Everpix, a San Francisco start-up founded just over a year ago, has introduced a new service that uses semantic understanding to highlight and rediscover photos that may be of interest.

If you're like me, the number of photos that you have taken has multiplied since you began using a smartphone that stores pictures in the cloud. Everpix's theory is that your photo collection is getting so big that it's too unwieldy to manage. Even casual users will have more than doubled their collections, it says.

Its solution is a new "highlights" view that scans photos to obtain a sense of its scene or composition, and then it pairs those photos together into collections. It attempts to determine image quality, so that out of focus shots are not displayed, and the best shot is chosen to represent the collection. You can drill down to see the rest.

CEO Pierre-Olivier Latour showed me how Everpix processed images of co-founder Wayne Fan's recent trip to North Korea and determined which photos were most significant. Those images are displayed larger and more prominently on a tile interface that shows highlights instead of a sequence of every picture that was taken.

Some apps will randomly select photos from a collection or sort by time stamps. I asked for a look under the covers, and was shown a code dump that included things such as GPS data, camera information, and other metadata. It also listed probabilities that an image matched a certain criteria such as a cityscape or natural landscape. That's the semantic understanding part, which Everpix has spent the past year researching.

Stored dataset items:
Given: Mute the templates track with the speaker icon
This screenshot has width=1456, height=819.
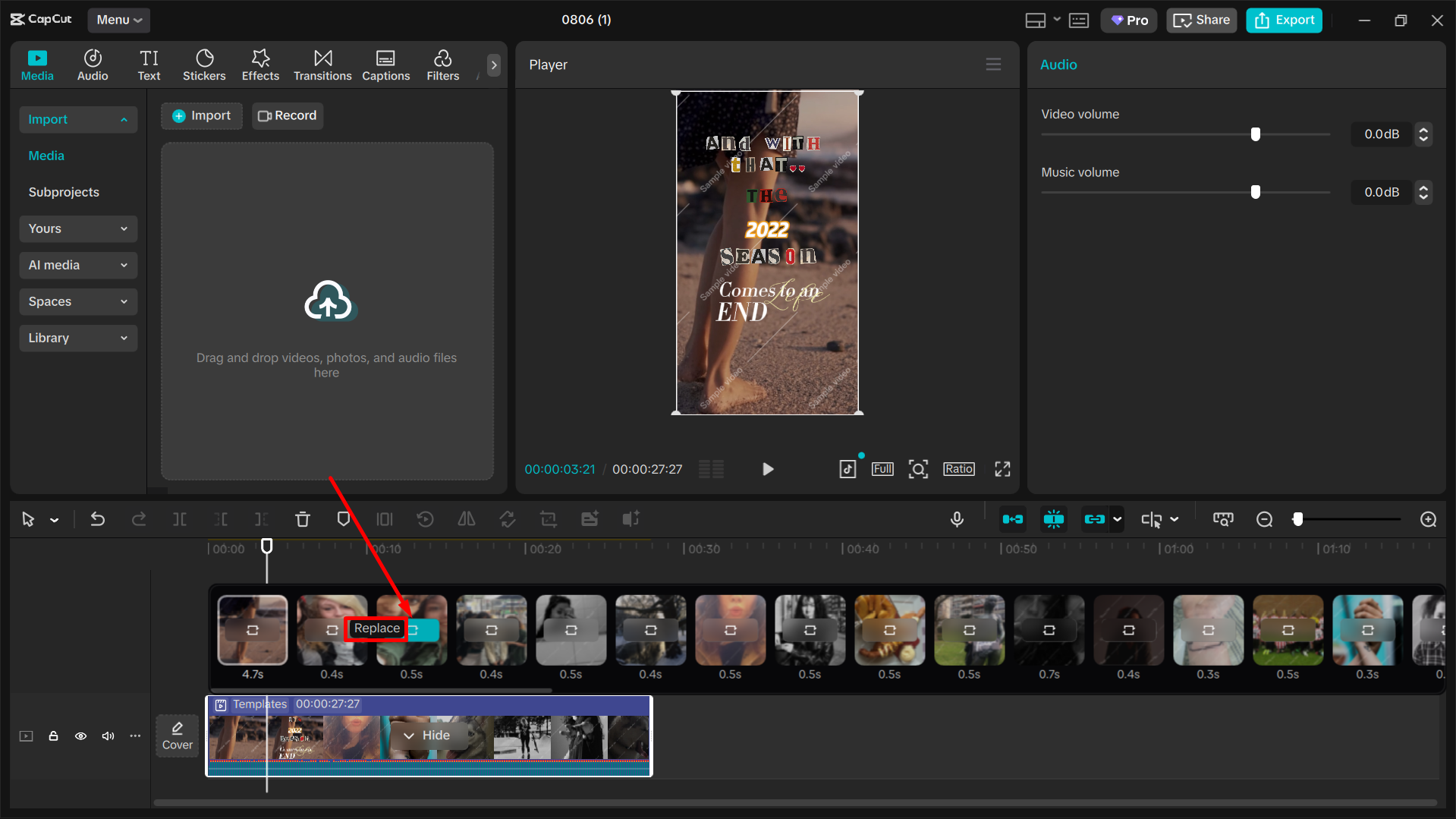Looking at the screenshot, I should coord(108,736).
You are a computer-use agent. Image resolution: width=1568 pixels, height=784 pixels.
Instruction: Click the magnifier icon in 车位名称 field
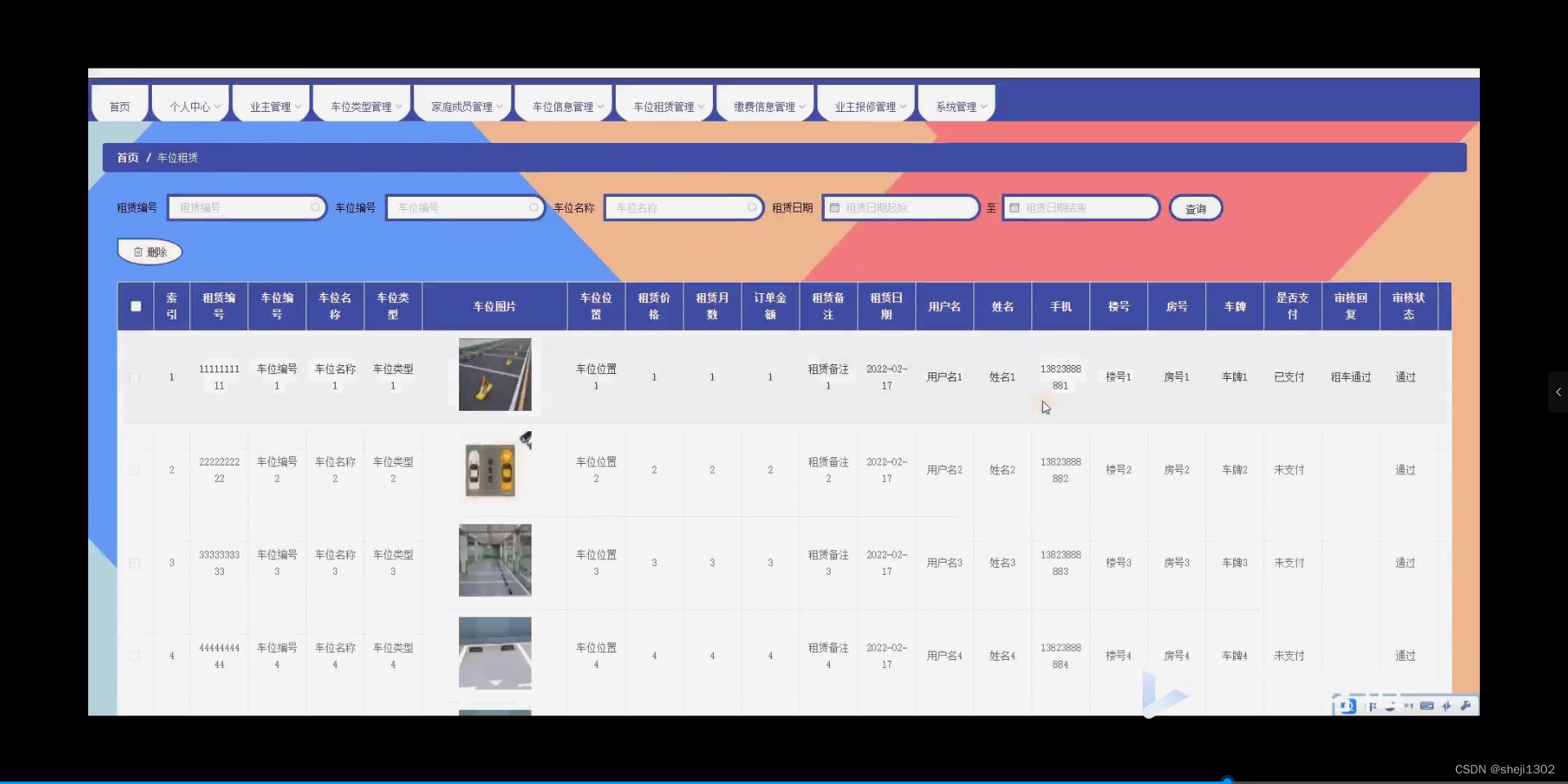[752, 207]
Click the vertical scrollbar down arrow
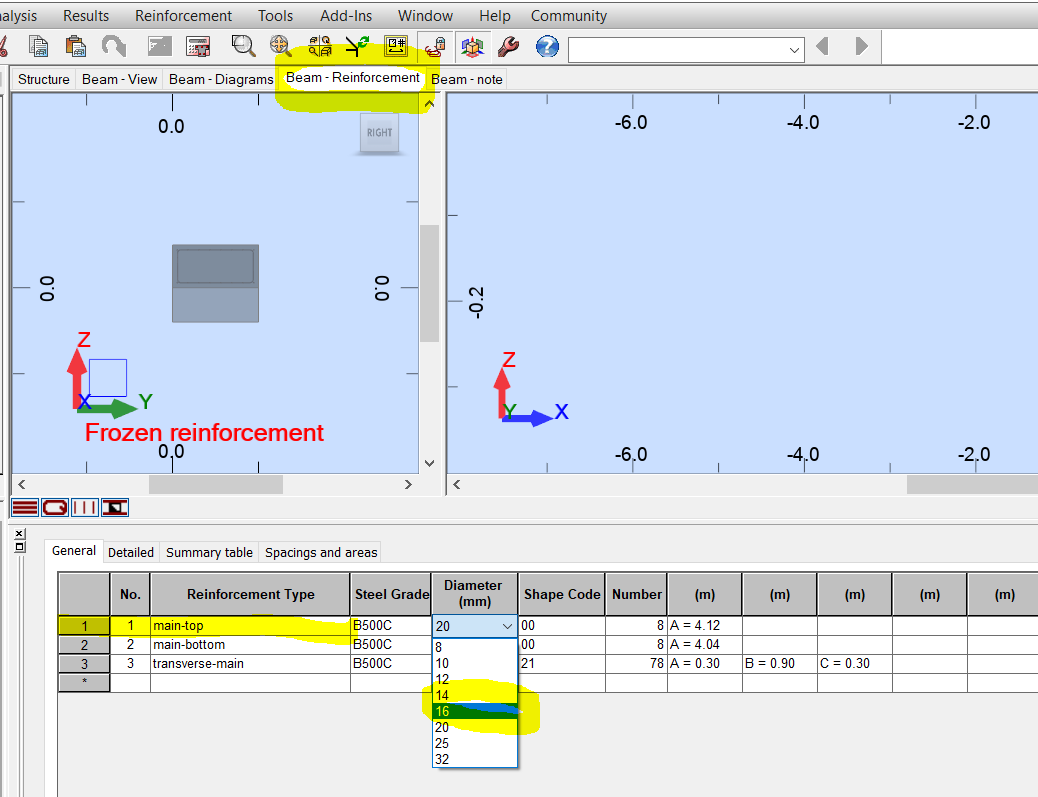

◆ Stated goal A:
Repeat the rows word for word, from the line containing "You are a computer-use" down to the end of the rows, with both ends included. Leave the pictures out of your answer.
◆ Stated goal B:
Write what comes next in the piece about Everpix's photo-highlighting service, picking up after its final sentence.

◆ Task response A:
You are a computer-use agent. Image resolution: width=1568 pixels, height=784 pixels.
Instruction: Click the magnifier icon in 车位名称 field
[752, 207]
Click the vertical scrollbar down arrow

◆ Task response B:
Another feature is called Similar Photo Exploration view, which pairs alike photos together regardless of when they are taken. Latour's iPad Everpix client had grouped urban street scenes that were taken over a period of years. "This is not technology for the sake of technology," he said. It is intended to help its users resurface forgotten photos.

The technology has the financial support of 500 Startups's Dave McClure, Picasa co-founder Michael Herf, and Bit.ly investor Mark Hager. Everpix is presently available as native iOS app, as well as a Web service for Android and PC browsers. A Windows file upload service was announced today, along with the official introduction of its highlights view capability. Everpix's Latou is a former employee of Apple.

Everpix imports photos from Gmail, iPhoto, and cloud storage sites including Flickr. Images are uploaded to its server, hosted in Amazon's cloud, and viewed through the iOS client software or browser. It costs US$5 per month or $40 for an annual subscription. The iOS app is available for free in the App Store.